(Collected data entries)
....

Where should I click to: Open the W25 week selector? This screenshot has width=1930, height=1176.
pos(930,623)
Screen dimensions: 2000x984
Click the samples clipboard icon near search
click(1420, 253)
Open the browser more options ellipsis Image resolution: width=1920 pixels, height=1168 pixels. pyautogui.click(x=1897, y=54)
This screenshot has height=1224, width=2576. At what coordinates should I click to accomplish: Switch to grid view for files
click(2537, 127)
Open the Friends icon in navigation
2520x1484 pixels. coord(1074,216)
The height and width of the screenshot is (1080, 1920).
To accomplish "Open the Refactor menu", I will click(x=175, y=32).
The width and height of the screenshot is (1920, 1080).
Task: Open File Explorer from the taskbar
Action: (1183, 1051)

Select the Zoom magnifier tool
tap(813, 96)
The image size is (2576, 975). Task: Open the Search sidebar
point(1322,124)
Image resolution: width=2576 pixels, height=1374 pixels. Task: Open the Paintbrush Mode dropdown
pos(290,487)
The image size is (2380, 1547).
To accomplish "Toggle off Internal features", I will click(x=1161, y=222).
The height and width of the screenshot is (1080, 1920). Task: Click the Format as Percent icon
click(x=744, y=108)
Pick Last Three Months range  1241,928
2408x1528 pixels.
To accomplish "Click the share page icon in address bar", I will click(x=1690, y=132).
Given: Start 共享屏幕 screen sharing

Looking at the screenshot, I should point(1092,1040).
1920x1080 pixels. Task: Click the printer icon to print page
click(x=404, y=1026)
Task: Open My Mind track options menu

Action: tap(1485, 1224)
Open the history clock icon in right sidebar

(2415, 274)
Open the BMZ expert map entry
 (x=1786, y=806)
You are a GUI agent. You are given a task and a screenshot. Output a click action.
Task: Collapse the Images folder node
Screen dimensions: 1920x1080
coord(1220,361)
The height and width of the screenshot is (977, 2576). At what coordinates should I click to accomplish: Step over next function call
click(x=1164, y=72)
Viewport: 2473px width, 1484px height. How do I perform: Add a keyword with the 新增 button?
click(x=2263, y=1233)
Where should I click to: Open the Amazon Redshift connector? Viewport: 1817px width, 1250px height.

....

** EXERCISE DETAILS **
Would you quote, exactly and only, the lines from the one containing "Task: Open My Mind track options menu" to the end of the entries?

** SOLUTION TO THIS EXERCISE **
Task: Open My Mind track options menu

Action: tap(1485, 1224)
Open the history clock icon in right sidebar

(2415, 274)
Open the BMZ expert map entry
 (x=1786, y=806)
You are a GUI agent. You are given a task and a screenshot. Output a click action.
Task: Collapse the Images folder node
Screen dimensions: 1920x1080
coord(1220,361)
The height and width of the screenshot is (977, 2576). At what coordinates should I click to accomplish: Step over next function call
click(x=1164, y=72)
Viewport: 2473px width, 1484px height. How do I perform: Add a keyword with the 新增 button?
click(x=2263, y=1233)
Where should I click to: Open the Amazon Redshift connector? Viewport: 1817px width, 1250px height.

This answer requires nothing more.